RankBasedEvaluator

class RankBasedEvaluator(filtered: bool = True, metrics: str | X | type[X] | None | Sequence[str | X | type[X] | None] = None, metrics_kwargs: Mapping[str, Any] | None | Sequence[Mapping[str, Any] | None] = None, add_defaults: bool = True, clear_on_finalize: bool = True, **kwargs)[source]

Bases: Evaluator[RankBasedMetricKey]

A rank-based evaluator for KGE models.

Initialize rank-based evaluator.

Parameters:
  • filtered (bool) – Whether to use the filtered evaluation protocol. If enabled, ranking another true triple higher than the currently considered one will not decrease the score.

  • metrics (OneOrManyHintOrType) – the rank-based metrics to compute

  • metrics_kwargs (OneOrManyOptionalKwargs) – additional keyword parameter

  • add_defaults (bool) – whether to add all default metrics besides the ones specified by metrics / metrics_kwargs.

  • clear_on_finalize (bool) –

    whether to clear buffers on finalize call

    Warning

    disabling this option may lead to memory leaks and incorrect results when used from the pipeline

  • kwargs – Additional keyword arguments that are passed to the base class.

Methods Summary

clear()

Clear buffers and intermediate results.

finalize()

Compute the final results, and clear buffers.

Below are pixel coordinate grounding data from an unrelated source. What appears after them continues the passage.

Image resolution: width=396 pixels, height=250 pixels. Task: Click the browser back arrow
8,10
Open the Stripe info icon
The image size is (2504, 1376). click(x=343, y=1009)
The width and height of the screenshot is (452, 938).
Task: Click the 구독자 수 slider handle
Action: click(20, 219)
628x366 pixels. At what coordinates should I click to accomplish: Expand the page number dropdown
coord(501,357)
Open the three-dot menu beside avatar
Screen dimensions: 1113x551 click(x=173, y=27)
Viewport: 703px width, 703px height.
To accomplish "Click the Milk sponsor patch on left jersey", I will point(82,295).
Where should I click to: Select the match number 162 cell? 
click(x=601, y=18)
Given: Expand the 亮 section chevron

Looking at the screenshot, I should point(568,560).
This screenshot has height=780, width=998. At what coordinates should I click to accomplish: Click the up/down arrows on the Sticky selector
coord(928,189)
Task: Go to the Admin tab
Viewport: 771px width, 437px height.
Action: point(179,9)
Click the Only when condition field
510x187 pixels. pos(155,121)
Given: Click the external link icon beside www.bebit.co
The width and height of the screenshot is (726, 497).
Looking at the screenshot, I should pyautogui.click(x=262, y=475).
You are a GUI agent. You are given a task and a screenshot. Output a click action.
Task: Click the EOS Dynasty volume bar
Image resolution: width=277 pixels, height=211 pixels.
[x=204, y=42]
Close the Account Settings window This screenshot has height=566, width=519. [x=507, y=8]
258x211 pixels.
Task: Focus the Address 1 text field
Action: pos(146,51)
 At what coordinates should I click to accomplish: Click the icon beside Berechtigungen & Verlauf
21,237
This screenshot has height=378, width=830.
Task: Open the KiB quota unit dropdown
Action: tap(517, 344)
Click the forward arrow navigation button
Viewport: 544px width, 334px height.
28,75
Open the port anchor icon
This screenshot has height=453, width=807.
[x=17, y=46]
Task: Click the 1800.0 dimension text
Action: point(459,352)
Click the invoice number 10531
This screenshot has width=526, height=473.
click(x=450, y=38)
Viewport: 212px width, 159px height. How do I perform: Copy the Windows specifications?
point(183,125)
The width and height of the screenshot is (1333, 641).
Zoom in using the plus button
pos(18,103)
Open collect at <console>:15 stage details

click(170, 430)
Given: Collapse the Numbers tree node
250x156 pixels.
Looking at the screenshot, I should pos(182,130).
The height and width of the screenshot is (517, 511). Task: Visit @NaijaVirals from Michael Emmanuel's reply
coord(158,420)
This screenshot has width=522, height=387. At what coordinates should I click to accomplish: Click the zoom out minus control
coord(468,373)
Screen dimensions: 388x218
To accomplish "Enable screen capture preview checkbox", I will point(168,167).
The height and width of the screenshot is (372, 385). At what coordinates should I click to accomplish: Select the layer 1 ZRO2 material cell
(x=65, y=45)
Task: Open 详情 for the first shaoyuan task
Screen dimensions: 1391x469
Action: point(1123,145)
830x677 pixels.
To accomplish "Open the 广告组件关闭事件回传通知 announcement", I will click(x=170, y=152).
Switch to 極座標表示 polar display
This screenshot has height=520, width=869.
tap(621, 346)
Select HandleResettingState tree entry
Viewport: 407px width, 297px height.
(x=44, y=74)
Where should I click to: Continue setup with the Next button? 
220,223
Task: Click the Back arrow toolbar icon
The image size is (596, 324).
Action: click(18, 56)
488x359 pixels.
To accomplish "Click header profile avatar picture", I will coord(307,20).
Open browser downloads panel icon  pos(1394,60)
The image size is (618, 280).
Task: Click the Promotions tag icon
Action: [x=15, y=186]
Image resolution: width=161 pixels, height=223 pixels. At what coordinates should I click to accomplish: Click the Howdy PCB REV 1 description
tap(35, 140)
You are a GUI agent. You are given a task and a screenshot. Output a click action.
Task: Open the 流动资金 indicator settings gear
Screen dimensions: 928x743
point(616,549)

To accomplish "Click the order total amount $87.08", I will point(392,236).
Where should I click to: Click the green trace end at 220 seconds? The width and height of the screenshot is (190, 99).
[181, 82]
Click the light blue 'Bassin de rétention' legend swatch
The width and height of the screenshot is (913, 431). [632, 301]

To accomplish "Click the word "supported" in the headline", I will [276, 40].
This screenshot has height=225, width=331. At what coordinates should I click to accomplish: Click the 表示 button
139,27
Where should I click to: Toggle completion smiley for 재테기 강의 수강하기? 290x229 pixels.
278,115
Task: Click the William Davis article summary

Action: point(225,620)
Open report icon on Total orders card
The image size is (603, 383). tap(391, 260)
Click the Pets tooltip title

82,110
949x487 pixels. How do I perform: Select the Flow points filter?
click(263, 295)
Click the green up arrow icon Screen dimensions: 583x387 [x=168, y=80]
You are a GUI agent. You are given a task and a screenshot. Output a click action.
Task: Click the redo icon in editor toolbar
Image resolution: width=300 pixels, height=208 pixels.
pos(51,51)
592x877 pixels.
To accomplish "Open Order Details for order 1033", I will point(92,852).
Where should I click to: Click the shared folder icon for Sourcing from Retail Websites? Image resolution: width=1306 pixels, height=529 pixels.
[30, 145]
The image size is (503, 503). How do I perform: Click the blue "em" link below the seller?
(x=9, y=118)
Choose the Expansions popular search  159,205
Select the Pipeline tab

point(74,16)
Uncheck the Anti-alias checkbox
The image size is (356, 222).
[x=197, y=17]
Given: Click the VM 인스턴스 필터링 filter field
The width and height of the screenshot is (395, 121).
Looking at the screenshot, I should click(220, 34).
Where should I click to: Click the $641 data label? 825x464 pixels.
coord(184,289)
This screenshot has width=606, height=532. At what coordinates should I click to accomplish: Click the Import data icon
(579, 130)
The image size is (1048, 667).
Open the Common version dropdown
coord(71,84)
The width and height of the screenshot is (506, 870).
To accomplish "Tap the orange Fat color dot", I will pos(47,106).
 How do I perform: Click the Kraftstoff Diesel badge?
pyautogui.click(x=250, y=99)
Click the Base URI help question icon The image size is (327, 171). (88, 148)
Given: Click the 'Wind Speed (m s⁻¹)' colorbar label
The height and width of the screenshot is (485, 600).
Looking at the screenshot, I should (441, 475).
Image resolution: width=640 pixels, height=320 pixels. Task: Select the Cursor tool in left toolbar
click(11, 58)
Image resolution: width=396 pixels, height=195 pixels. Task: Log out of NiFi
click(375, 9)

finalize_multi([n_boot, seed])

Bootstrap from finalize().

finalize_with_confidence([estimator, ci, ...])

Finalize result with confidence estimation via bootstrapping.

process_scores_(hrt_batch, target, scores[, ...])

Process a batch of triples with their computed scores for all entities.

Methods Documentation

clear() None[source]

Clear buffers and intermediate results.

Return type:

None

finalize() RankBasedMetricResults[source]

Compute the final results, and clear buffers.

Return type:

RankBasedMetricResults

finalize_multi(n_boot: int = 1000, seed: int = 42) Mapping[str, Sequence[float]][source]

Bootstrap from finalize().

Parameters:
  • n_boot (int) – the number of resampling steps

  • seed (int) – the random seed.

Returns:

a flat dictionary from metric names to list of values

Return type:

Mapping[str, Sequence[float]]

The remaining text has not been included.